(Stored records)
+===+

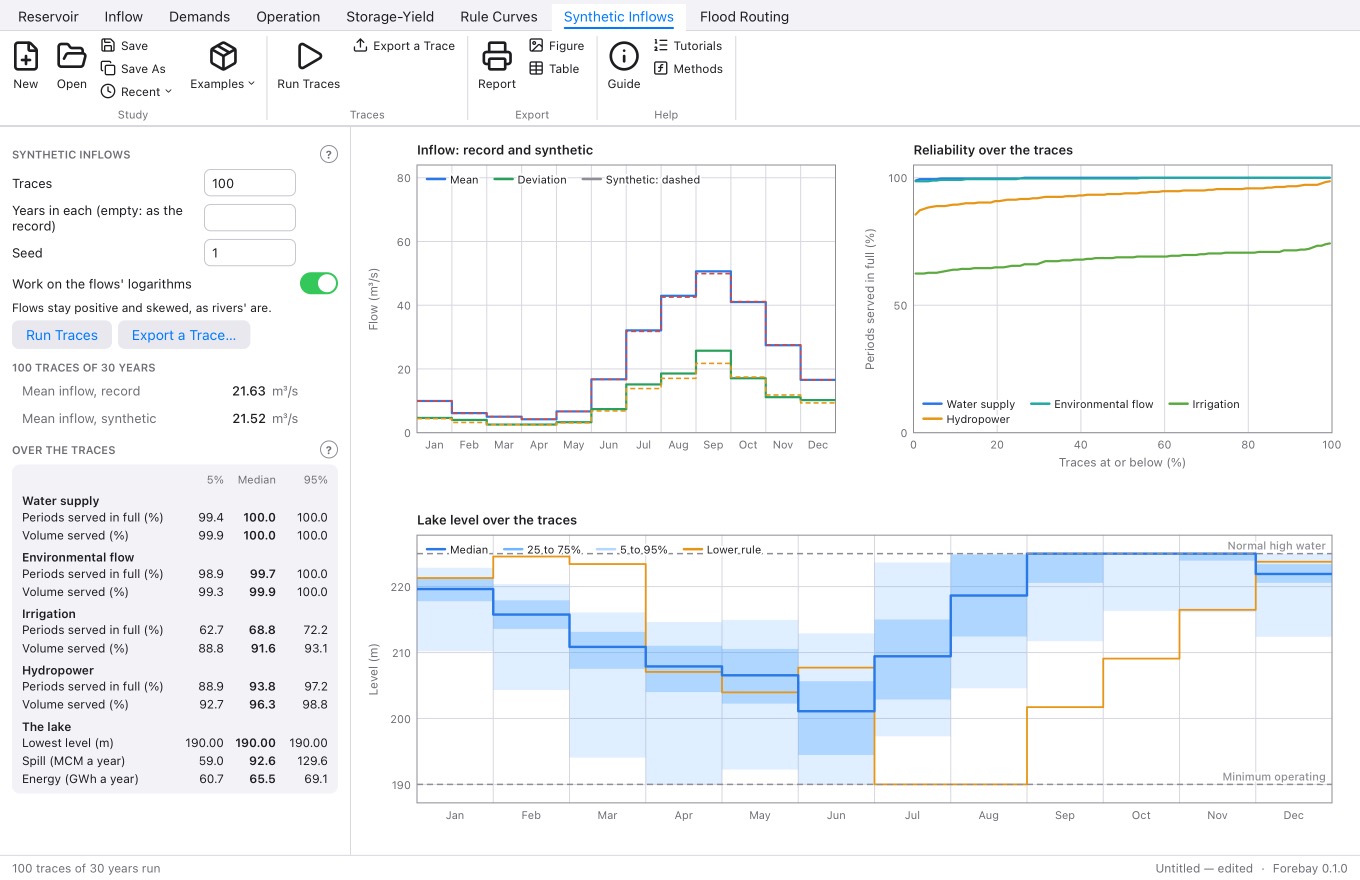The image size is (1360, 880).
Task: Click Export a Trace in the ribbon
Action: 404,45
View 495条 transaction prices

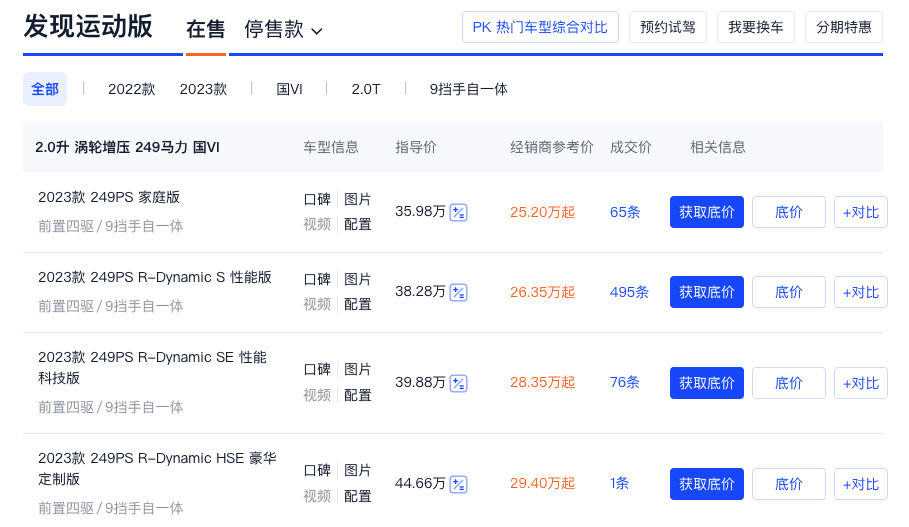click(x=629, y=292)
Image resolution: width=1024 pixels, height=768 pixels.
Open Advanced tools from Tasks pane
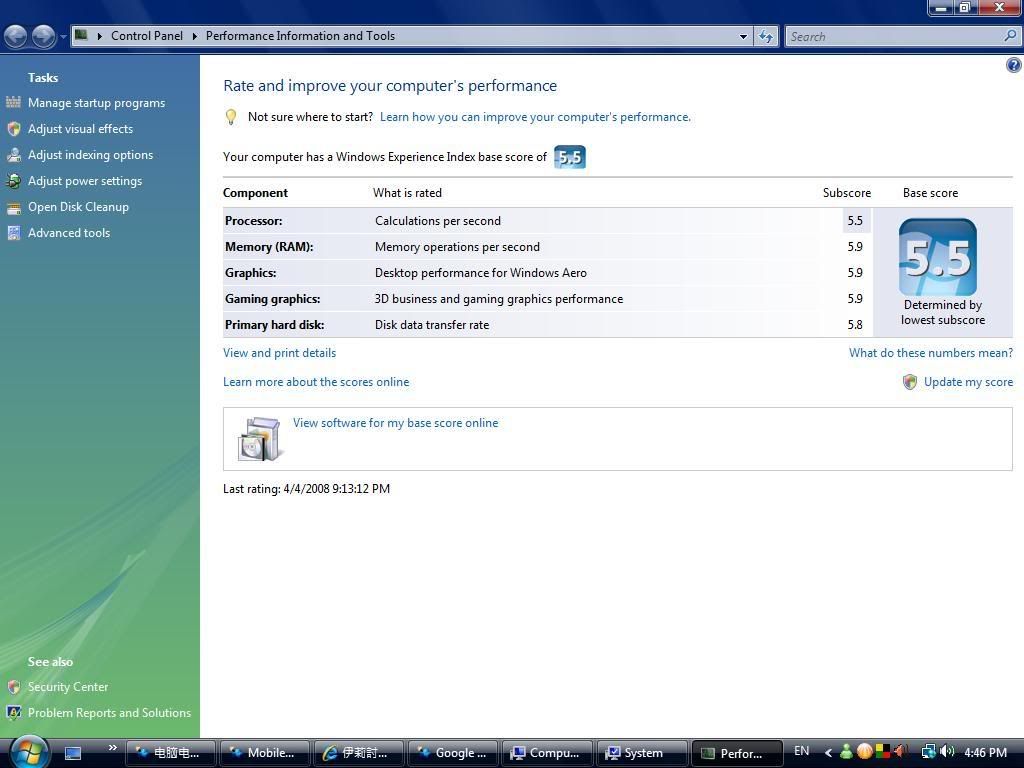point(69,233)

+===+

> [Directions]
Repeat exactly the line containing "Image resolution: width=1024" and every line after it through the end of the records, and nothing else. Leave the pictures out.

> [Answer for the task]
Image resolution: width=1024 pixels, height=768 pixels.
Open Advanced tools from Tasks pane
point(69,233)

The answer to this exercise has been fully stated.